On February 21, the National Labor Relations Board (NLRB) overturned a 2020 ruling that allowed employers to make confidentiality and non-disparagement clauses a binding part of severance agreements. Companies no longer can ask departing employees to stay quiet about the terms of their departure, and the terms of their employment, with third parties, in order to get severance.
In the 3-1 decision, the board concluded that asking for such silence deters employees from exercising their statutory rights under the National Labor Relations Act (NLRA). The NLRB’s decision applies to substantially all private-sector employers except for airlines, railroads, and other companies covered by the Railway Labor Act, notes Robert Nagle, co-chair of the Labor Management Relations Practice at Philadelphia-based law firm Fox Rothschild.
The ruling doesn’t apply to those with Section 7 rights (which, under the NLRA, allows employees the right to collectively band together to improve workplace conditions) such as independent contractors, managers, most supervisors, and public service employees.

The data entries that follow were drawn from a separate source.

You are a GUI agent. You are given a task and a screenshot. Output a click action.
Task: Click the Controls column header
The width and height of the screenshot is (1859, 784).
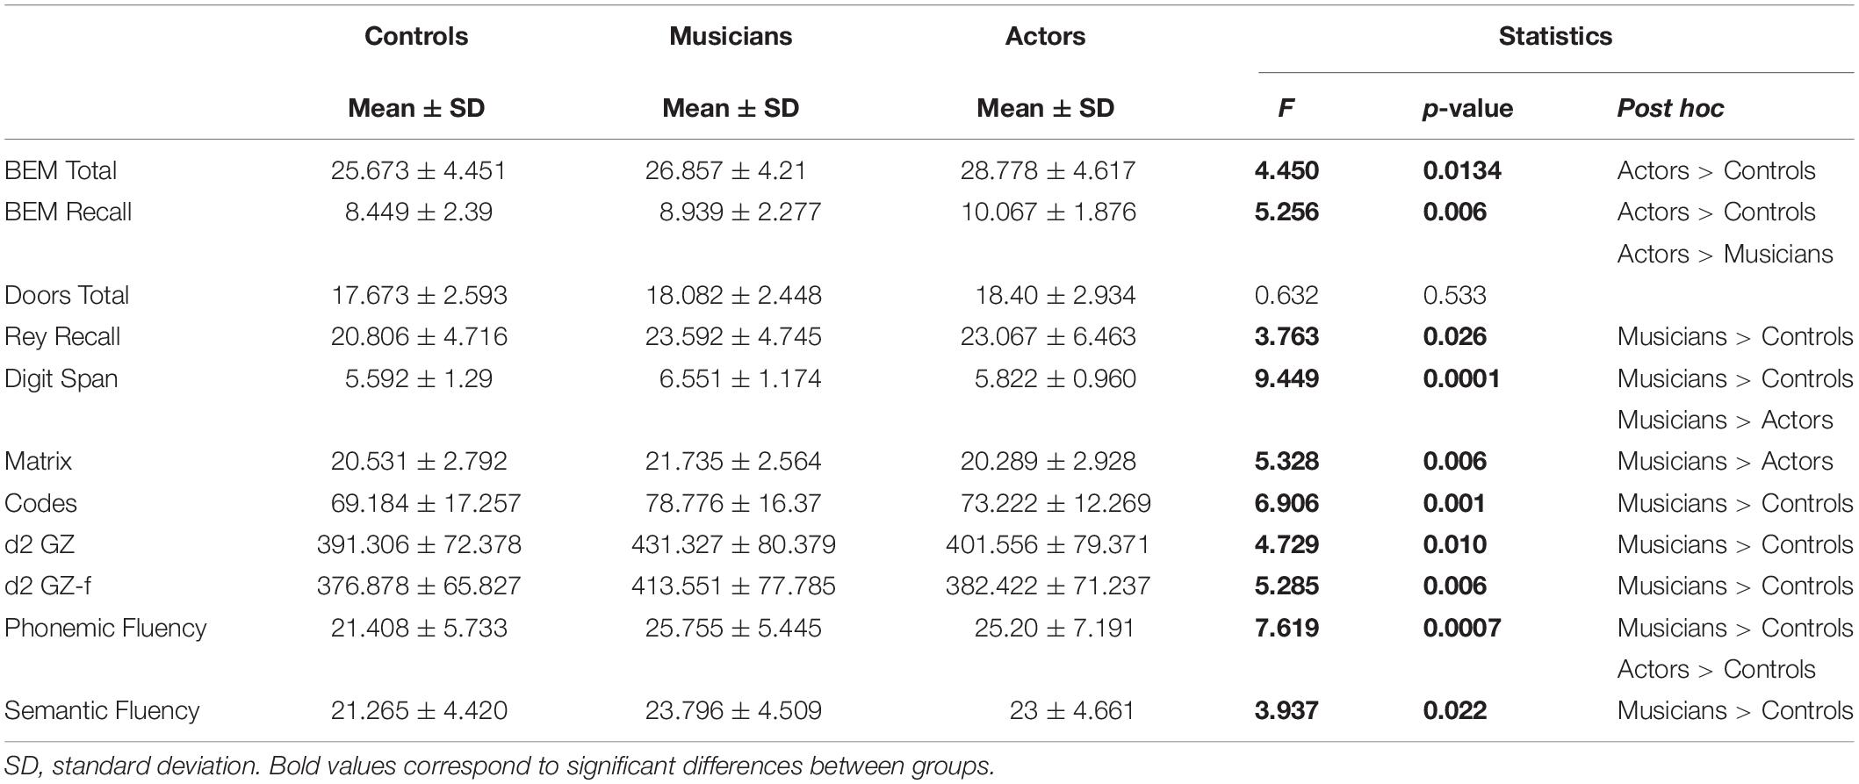pos(416,36)
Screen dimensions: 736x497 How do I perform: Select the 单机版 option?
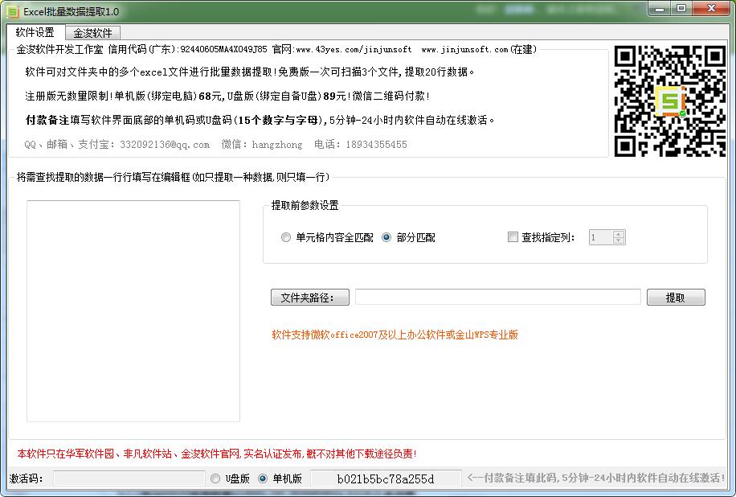coord(263,478)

It does not appear that the board’s decision will retroactively invalidate severance agreements entered into before its recent decision. However, it is possible that the board could deem any current attempt to enforce such provisions as constituting a violation of the NLRA.
There may be some workarounds for employers, notes Jessica Roe, labor and employment attorney at Minneapolis-based Roe Law Group. For example, an employer can include a disclaimer in its agreements regarding Section 7 rights such as “Nothing in this agreement is meant in any way to inhibit or restrict your Section 7 rights under the NLRA.” In other words, such agreements may still be possible if employees know and understand their rights prior to signing.
But a disclaimer, alone, she notes, is not likely to be enough. Employers will need to ensure that their provisions on non-disparagement and confidentiality related to the agreement are narrow and us the language directed by the NLRB in this recent decision. She recommends business owners who’ve used non-disparagement agreements in the past to work with counsel to carefully craft appropriate language.
“There should be a concerted effort to take a look at these agreements and make adjustments, at the least,” says Roe. Especially because it’s possible that the board might still view such language as impermissible.
Multiple sources also note that it’s very likely that the February 21 ruling will be appealed, and it is uncertain whether the decision can ultimately survive legal scrutiny.
It is also likely that this rule on severance agreements may shift back to prior board precedent, once again, if and when there is a Republican administration in Washington in 2024, notes Michael Schmidt, vice chair of the labor and employment department at law firm Cozen O’Connor.
However, it is possible that the board could deem any post-February 21 attempt to enforce such provisions as constituting a violation of the NLRA.
In the meantime, if the board determines that a particular severance agreement or larger policy with respect to a severance agreement violates the NLRA, the employer can be cited for an “unfair labor practice,” which subjects the company to certain monetary and injunctive remedies, notes Schmidt. The easiest way to avoid such citations all together, he adds, is to ditch the clauses.